◆ ASSIGNMENT ◆
Those lines of the following listing which contain the string "value" should be returned.

◆ ◆ ◆

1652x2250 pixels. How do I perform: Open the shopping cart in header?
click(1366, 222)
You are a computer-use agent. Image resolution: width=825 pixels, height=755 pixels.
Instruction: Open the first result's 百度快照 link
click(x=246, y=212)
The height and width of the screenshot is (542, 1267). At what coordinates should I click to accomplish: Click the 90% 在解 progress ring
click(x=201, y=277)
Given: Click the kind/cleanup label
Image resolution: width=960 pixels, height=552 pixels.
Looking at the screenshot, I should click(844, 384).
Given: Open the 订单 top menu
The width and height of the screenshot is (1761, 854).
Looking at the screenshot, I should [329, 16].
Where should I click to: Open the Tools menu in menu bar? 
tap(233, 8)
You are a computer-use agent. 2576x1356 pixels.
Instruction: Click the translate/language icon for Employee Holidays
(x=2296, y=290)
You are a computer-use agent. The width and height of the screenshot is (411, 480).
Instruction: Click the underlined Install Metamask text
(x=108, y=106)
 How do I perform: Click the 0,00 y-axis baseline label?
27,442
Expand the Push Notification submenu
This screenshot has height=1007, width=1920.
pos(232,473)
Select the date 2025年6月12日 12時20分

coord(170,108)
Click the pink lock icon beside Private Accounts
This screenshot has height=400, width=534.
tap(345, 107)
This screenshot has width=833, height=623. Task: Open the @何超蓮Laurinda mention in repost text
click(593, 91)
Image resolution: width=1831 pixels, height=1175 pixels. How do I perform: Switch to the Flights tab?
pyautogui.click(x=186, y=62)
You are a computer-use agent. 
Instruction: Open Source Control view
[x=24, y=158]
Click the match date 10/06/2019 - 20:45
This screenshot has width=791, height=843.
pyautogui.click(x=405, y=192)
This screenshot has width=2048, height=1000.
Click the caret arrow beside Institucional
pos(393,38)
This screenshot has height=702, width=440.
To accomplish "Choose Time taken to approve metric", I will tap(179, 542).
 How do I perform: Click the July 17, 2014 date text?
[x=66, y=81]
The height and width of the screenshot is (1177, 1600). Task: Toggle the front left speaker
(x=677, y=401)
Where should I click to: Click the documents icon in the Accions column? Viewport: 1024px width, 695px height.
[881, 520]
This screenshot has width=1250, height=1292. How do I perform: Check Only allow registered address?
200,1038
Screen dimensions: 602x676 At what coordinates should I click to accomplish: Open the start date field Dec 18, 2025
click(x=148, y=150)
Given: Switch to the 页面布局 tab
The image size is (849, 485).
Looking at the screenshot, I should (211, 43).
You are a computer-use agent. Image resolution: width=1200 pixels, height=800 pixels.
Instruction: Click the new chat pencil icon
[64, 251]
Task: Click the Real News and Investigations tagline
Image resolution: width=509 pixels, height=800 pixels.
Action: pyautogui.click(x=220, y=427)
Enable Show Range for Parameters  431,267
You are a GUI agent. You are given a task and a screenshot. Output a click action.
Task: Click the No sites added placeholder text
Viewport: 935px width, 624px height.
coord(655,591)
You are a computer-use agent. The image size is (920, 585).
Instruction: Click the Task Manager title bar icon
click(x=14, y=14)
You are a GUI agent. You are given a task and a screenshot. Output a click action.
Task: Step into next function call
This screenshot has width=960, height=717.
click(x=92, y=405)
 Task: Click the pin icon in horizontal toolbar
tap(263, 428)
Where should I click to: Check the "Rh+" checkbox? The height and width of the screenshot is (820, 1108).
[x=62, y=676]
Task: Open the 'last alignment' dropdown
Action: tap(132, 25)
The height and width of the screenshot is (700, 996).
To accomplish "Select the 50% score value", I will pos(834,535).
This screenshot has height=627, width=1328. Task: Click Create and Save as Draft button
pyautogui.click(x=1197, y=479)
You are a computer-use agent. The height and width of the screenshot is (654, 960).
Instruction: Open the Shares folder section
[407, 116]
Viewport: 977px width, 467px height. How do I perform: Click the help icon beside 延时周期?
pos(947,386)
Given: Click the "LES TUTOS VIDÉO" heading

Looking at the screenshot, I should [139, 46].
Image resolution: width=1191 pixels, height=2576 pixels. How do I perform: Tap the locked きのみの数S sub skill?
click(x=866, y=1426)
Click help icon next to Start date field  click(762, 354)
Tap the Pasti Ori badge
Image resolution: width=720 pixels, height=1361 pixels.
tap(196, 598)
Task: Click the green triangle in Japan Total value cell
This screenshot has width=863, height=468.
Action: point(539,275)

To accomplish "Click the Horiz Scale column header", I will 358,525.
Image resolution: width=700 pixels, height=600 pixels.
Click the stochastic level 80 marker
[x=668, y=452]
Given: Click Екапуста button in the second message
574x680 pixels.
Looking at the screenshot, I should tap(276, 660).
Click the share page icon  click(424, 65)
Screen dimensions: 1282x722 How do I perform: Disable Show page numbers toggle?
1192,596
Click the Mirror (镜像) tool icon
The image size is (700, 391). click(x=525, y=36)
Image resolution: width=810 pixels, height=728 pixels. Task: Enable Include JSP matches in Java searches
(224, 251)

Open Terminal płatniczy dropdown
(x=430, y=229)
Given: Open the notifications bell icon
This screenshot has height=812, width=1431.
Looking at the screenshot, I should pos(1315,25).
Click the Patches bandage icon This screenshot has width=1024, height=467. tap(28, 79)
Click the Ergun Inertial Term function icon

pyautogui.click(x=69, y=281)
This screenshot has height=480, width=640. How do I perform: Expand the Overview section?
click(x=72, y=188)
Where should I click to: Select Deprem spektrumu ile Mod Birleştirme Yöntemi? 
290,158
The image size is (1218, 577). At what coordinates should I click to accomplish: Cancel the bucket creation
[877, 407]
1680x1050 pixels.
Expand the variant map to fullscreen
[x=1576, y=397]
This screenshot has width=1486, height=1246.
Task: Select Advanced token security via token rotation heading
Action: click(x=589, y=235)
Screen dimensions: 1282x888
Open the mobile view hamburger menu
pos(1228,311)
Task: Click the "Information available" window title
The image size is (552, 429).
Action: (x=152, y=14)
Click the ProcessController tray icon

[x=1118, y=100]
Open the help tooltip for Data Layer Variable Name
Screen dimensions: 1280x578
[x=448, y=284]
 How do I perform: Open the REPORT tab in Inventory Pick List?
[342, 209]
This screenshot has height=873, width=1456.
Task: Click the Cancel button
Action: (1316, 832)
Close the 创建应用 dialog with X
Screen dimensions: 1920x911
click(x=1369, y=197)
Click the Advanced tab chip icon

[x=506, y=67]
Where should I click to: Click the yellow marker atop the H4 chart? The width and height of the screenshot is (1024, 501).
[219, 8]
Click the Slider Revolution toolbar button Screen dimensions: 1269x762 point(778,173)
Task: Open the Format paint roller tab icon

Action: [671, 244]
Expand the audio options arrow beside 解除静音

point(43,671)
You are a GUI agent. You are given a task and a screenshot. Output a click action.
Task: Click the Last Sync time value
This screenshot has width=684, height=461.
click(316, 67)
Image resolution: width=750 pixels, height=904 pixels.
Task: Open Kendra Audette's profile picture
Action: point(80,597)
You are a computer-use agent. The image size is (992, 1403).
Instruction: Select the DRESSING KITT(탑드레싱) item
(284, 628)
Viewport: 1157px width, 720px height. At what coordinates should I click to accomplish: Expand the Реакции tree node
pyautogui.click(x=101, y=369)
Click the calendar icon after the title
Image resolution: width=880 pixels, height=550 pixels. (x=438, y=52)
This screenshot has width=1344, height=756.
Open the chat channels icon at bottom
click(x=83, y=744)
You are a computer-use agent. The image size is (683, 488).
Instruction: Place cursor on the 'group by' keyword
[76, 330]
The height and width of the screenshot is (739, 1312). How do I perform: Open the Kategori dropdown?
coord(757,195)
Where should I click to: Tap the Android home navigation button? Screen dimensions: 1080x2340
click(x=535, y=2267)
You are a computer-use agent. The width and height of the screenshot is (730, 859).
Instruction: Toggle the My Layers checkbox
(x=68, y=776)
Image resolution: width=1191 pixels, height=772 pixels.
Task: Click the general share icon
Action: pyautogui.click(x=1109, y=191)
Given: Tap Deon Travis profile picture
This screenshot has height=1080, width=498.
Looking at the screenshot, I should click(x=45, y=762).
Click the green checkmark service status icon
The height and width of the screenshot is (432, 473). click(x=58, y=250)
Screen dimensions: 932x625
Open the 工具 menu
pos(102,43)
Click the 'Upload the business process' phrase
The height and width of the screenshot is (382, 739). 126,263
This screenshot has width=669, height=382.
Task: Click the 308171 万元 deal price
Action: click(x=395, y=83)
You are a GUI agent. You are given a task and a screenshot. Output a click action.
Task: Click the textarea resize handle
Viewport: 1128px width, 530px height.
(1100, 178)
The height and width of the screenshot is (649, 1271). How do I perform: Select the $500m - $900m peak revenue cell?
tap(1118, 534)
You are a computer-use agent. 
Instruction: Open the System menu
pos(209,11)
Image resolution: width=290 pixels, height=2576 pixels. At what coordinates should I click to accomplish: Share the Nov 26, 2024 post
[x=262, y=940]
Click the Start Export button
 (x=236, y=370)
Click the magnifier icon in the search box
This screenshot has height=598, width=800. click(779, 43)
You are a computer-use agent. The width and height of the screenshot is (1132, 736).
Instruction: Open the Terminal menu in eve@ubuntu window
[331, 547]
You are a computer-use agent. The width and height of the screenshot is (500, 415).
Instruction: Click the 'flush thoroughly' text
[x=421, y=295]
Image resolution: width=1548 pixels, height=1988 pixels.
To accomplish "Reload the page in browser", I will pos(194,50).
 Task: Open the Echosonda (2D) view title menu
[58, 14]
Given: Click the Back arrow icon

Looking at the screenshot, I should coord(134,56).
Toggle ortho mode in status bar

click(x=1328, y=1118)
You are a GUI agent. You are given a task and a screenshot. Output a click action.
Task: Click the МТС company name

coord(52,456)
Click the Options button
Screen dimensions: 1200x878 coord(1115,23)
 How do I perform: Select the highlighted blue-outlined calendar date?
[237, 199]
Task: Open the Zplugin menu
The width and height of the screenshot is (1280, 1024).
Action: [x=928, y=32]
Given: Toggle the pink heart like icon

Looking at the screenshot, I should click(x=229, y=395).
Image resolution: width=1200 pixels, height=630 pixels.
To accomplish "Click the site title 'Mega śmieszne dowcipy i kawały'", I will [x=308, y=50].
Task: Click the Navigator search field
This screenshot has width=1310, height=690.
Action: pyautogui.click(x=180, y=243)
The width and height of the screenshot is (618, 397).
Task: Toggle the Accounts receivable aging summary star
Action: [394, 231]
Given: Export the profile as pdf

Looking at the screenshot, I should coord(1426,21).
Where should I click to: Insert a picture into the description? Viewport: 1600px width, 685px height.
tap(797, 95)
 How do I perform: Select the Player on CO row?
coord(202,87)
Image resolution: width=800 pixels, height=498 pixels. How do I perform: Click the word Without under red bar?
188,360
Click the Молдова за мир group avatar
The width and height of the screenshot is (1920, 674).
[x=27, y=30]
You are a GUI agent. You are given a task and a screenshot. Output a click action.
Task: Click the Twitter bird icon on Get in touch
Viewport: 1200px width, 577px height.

◆ ◆ ◆

◆ REPLY ◆
To accomplish "Select the 50% score value", I will pos(834,535).
Task: Click the green triangle in Japan Total value cell
Task: Click the Last Sync time value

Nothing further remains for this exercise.